> _DOCUMENT SEGMENT_:
------------------------------------------------------------

Only after the presumption is overcome with sufficient evidence at the close of trial must the court "appraise the testimony, make a determination of true value and fix the assessment." Rodwood Gardens, Inc. v. City of Summit, 188 N.J. Super. 34, 38-39 (App. Div. 1982). If the court determines that sufficient evidence to overcome the presumption that the assessment is correct has not been produced, the assessment shall be affirmed and the court need not proceed to making an independent determination of value. Ford Motor Co. v. Township of Edison, 127 N.J. 290, 312 (1992); Global Terminal & Container Serv. v. City of Jersey City, 15 N.J. Tax 698, 703-04 (App. Div. 1996).

The court finds that Surf Corp. produced sufficient evidence to overcome the presumption of validity attached to the assessment on Block 11. If taken as true, the opinion of the taxpayer's expert and the facts upon which he relied, create a debatable question regarding the correctness of the assessment on Block 11 for each tax year that is sufficient to allow the court to make an independent determination of the value of that parcel. The expert opined that the two parcels named in the Complaint together had a true market value of $897,000 for tax year 2009 and $870,000 for tax year 2010. It is true that the expert did not reach an independent determination of value of each of the parcels. The combined value that he offered for the two lots, however, is approximately $2 million less than the assessment on Block 11 alone. Thus, if taken as true, the opinion of the taxpayer's expert supports a conclusion that Block 11 is assessed well in excess of its true market value for both tax years.

The court's inquiry, however, does not end here. Once the presumption is overcome, the "court must then turn to a consideration of the evidence adduced on behalf of both parties and conclude the matter based on a fair preponderance of the evidence." Ford Motor Co., supra, 127 N.J. at 312 (quotations omitted). "[A]lthough there may have been enough evidence to overcome the presumption of correctness at the close of plaintiff's case-in-chief, the burden of proof remain[s] on the taxpayer throughout the entire case . . . to demonstrate that the judgment under review was incorrect." Id. at 314-15 (citing Pantasote, supra, 100 N.J. at 413). C. Highest and Best Use.

------------------------------------------------------------

> _DATA EXCERPTS_:
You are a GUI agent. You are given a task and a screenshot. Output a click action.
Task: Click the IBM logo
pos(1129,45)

------------------------------------------------------------

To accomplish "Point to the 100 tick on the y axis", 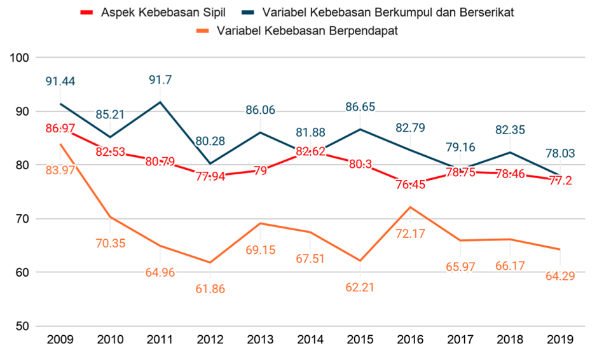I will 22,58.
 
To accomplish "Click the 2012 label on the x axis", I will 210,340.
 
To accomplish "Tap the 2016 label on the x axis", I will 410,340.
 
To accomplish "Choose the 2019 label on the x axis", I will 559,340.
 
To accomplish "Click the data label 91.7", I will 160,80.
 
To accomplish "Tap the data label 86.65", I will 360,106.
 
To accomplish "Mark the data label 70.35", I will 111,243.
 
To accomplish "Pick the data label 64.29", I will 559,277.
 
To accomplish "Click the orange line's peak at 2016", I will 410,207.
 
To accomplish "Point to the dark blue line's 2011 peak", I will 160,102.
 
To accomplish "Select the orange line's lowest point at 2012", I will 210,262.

------------------------------------------------------------

> _WHAT YOU NEED TO DO_:
A. Using the opinion on the Block 11 assessment, explain in one to three sentences why the court finds the presumption of validity overcome even though the taxpayer's expert valued the two parcels only together.
B. According to the opinion on the Block 11 assessment, do the following statements hold? Answer yes or no for each and quote the deciding words. (i) The taxpayer's expert reached an independent value for each parcel. (ii) The burden of proof stays on the taxpayer for the whole case, even after the presumption is overcome. (iii) If the presumption is not overcome, the court must still make an independent determination of value.

> _WRITTEN RESPONSES_:
A. The expert's combined value for the two lots, $897,000 for tax year 2009 and $870,000 for tax year 2010, is about $2 million less than the assessment on Block 11 alone. If taken as true, that opinion supports a conclusion that Block 11 is assessed well in excess of its true market value for both years. This creates a debatable question about the assessment's correctness that is enough to let the court make an independent determination of value.

B.
(i) No: "It is true that the expert did not reach an independent determination of value of each of the parcels."
(ii) Yes: "the burden of proof remain[s] on the taxpayer throughout the entire case . . . to demonstrate that the judgment under review was incorrect."
(iii) No: "the assessment shall be affirmed and the court need not proceed to making an independent determination of value."